Source records:

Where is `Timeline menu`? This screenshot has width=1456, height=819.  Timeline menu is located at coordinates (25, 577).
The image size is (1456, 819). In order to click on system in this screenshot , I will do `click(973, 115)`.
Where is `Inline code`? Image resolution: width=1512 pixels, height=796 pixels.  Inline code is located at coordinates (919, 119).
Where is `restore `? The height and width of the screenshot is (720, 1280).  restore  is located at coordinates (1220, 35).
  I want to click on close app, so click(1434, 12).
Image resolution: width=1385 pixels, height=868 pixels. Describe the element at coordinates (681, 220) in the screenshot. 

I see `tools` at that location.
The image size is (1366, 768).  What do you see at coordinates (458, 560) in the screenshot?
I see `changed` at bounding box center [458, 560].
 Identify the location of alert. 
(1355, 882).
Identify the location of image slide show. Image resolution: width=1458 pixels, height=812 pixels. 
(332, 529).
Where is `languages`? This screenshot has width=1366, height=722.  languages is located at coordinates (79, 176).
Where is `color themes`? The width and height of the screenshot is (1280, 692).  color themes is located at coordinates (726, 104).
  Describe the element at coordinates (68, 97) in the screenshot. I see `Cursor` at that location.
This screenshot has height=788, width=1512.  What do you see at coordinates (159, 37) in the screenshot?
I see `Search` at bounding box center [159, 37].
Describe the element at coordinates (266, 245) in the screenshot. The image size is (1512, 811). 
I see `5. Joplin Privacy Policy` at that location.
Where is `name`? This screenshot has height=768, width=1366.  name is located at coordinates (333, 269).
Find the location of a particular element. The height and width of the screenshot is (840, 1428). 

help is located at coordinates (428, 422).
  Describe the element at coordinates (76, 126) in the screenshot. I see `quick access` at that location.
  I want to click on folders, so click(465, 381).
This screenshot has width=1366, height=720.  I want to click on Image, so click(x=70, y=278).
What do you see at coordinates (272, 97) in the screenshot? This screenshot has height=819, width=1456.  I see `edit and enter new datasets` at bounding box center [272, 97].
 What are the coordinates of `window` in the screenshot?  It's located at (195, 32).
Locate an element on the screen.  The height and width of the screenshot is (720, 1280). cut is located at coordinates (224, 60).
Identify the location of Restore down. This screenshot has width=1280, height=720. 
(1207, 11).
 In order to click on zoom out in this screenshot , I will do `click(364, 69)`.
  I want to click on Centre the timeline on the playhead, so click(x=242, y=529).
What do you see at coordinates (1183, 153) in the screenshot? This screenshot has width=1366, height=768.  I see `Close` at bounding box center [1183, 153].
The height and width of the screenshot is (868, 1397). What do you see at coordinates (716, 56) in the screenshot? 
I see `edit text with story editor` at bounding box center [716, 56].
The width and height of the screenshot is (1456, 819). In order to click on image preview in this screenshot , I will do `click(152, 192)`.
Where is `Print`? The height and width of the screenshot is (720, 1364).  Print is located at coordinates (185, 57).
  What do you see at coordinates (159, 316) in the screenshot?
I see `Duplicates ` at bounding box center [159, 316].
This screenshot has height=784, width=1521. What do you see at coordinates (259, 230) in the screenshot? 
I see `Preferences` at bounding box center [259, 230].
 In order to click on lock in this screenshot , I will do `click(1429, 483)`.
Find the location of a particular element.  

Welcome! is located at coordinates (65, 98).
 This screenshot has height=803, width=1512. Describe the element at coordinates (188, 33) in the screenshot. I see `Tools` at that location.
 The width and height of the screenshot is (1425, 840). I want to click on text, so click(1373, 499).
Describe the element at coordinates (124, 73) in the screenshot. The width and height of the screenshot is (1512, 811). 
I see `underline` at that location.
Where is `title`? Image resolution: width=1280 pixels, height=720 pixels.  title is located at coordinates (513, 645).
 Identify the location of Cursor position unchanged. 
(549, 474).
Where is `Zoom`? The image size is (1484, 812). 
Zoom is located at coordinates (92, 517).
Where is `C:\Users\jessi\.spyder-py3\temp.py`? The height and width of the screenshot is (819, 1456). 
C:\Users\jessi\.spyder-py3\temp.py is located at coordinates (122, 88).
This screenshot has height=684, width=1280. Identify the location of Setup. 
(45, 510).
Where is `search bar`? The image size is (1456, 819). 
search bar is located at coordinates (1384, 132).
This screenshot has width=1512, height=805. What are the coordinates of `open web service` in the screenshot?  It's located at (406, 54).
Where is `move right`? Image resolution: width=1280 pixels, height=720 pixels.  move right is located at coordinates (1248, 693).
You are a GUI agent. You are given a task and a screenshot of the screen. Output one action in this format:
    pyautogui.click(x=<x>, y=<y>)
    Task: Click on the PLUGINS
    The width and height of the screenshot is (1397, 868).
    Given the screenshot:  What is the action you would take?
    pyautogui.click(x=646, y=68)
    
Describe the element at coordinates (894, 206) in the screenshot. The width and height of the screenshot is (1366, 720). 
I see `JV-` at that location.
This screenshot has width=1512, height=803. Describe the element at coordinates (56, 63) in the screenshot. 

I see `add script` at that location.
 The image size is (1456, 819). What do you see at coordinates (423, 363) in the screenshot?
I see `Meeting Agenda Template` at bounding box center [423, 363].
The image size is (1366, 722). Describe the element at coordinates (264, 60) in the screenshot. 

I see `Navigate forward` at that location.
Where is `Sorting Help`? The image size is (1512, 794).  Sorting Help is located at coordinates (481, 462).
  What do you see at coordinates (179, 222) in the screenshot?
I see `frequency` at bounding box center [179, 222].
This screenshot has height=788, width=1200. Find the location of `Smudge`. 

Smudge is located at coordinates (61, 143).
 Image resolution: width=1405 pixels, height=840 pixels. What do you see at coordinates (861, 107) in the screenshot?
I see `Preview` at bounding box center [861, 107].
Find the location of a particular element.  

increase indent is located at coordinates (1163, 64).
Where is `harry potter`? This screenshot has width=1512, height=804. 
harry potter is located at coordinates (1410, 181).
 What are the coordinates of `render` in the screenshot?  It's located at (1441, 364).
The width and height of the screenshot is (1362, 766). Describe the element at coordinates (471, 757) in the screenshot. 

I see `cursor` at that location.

## DESCRIPTION OF THE TASK
Please transcribe the lines of the records between the line holding "coordinates (1220, 35)." and the line holding "coordinates (333, 269).", inclusive, and nothing else.

## CORRECT OUTPUT
Where is `restore `? The height and width of the screenshot is (720, 1280).  restore  is located at coordinates (1220, 35).
  I want to click on close app, so click(1434, 12).
Image resolution: width=1385 pixels, height=868 pixels. Describe the element at coordinates (681, 220) in the screenshot. 

I see `tools` at that location.
The image size is (1366, 768).  What do you see at coordinates (458, 560) in the screenshot?
I see `changed` at bounding box center [458, 560].
 Identify the location of alert. 
(1355, 882).
Identify the location of image slide show. Image resolution: width=1458 pixels, height=812 pixels. 
(332, 529).
Where is `languages`? This screenshot has width=1366, height=722.  languages is located at coordinates (79, 176).
Where is `color themes`? The width and height of the screenshot is (1280, 692).  color themes is located at coordinates (726, 104).
  Describe the element at coordinates (68, 97) in the screenshot. I see `Cursor` at that location.
This screenshot has height=788, width=1512.  What do you see at coordinates (159, 37) in the screenshot?
I see `Search` at bounding box center [159, 37].
Describe the element at coordinates (266, 245) in the screenshot. The image size is (1512, 811). 
I see `5. Joplin Privacy Policy` at that location.
Where is `name`? This screenshot has height=768, width=1366.  name is located at coordinates (333, 269).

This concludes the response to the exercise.